Objetivo del ejercicio
Copia sin ningún cambio el pasaje del fragmento sobre la poesía de Jaime Delclaux que empieza en las palabras "Y el deseo cansado" y termina después de "minutos del alma.".

Fragmento proporcionado
◆ ◆ ◆ ◆
El alma estaba roja de impaciencias,
y el deseo, este obrero incansable,
tenía la absurda idea de la forma
única, y trabajaba inmutable.
Pero ella,
viento tibio de la tarde,
huía loca hacia la forma,
árbol, estrella, pájaro, del instante.
Buscando siempre la armonía
de los perfiles nuevos,
en la eterna niñez
que hace al minuto viejo.
Y el deseo cansado se decía:
Si yo pudiera darle el cielo,
multiforme, que busca,
ella descansaría en su beso.
¡Este loco deseo siempre ha sido
tan soñador, que no le bastan
los alegres tesoros
de la inconstancia;
quiere unir lo mudable
a lo fijo. Milagro de nostalgias
en la fuga de las flores
y minutos del alma.
Y que nadie le diga
su imposible. Trinidad misteriosa
de la única armonía.

En esta búsqueda de lo que el propio Delclaux denominará “posesión de la belleza total”, y que pertenece al orden de una perfección inconquistable, intervienen dos pulsiones esenciales en las que se ha de resolver la labor poética. De un lado el espíritu, en continuo movimiento por lo bello; de otro, la forma, siempre múltiple y necesaria, por la que el espíritu nunca se amansa. La íntima escucha a la que obedece el proceso creativo, esa imperfecta tentativa de depuración, está siempre sometida a un movimiento continuo, dolorosa transfiguración del instante, poesía en movimiento que el deseo alimenta en una irreparable multiplicación de fracasos.

     Poesía a la intemperie
Tal como ha señalado Antonio Elías, la obra poética de Jaime Delclaux se divide en dos vertientes temáticas y estéticas. Aquella que contempla la revisión poética de sus experiencias personales: anecdotarios de seducción, vivencia de Cristo, proximidad de la muerte, indagación del Yo. Temas todos ellos tratados con singular acento romántico, sin artificios ni desmesuras, lejos del juego verbal, con palabra precisa y nítida, en limpia y abierta unción, que recoge y reconcilia al lector en un sincero y hondo testimonio.
Otra expresa una pulsión de “cosas imprecisas”, y toma íntimo cuerpo la Naturaleza avivando su tentación de abismo y misterio, donde interviene una materia poética más pura, elaborada con motivos elementales. Palabra interiorizada, palabra fundante de una nueva realidad que no excluye lo real en su apariencia, sino que es su mismo misterio inaugurado. Palabra honda, abierta y vital, de la que J.R. Jiménez dijo: “Está palpitando misterio inmanente, es decir, son poesía de la que es imposible falsificar; tienen la emoción sencilla de lo alimentado con las raíces naturales del espíritu y reflejan en su ir corriente un espacio superior, con esas fugas de sonrisa y lágrima secretas, cruzadas con vuelo delicado por el ámbito de la vida.”
◆ ◆ ◆ ◆
Información proporcionada
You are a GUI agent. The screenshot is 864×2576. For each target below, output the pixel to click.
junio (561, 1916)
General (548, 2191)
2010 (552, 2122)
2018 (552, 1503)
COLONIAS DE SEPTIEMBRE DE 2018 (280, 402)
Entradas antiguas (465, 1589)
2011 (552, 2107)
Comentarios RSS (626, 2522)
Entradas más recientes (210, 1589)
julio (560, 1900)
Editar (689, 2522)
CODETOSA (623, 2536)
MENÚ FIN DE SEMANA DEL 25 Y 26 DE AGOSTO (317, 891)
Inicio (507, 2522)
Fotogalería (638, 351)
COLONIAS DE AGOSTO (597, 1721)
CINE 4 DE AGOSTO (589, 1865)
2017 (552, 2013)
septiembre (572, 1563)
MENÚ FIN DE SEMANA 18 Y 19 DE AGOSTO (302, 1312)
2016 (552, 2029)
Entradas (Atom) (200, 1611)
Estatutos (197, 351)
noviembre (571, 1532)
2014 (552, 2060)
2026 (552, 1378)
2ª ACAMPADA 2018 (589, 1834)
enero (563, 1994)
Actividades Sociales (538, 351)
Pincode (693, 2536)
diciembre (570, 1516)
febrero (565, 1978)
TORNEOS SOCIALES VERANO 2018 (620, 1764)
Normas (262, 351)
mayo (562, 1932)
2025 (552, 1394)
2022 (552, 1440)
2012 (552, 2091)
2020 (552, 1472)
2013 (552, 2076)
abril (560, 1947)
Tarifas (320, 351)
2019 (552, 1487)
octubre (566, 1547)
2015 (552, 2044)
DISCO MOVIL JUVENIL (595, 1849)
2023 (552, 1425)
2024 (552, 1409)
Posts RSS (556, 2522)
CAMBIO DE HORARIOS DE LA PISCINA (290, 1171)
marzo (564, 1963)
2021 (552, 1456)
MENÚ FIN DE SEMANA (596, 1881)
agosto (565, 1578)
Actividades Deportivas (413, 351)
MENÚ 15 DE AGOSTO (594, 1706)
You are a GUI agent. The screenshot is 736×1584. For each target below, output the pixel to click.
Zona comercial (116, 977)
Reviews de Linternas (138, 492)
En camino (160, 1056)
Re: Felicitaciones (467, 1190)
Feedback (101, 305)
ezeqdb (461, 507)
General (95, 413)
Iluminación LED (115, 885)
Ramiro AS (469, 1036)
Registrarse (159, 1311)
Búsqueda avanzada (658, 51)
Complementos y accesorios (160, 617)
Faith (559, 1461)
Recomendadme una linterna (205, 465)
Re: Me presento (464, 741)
◆ ◆ ◆ ◆
La respuesta
Y el deseo cansado se decía:
Si yo pudiera darle el cielo,
multiforme, que busca,
ella descansaría en su beso.
¡Este loco deseo siempre ha sido
tan soñador, que no le bastan
los alegres tesoros
de la inconstancia;
quiere unir lo mudable
a lo fijo. Milagro de nostalgias
en la fuga de las flores
y minutos del alma.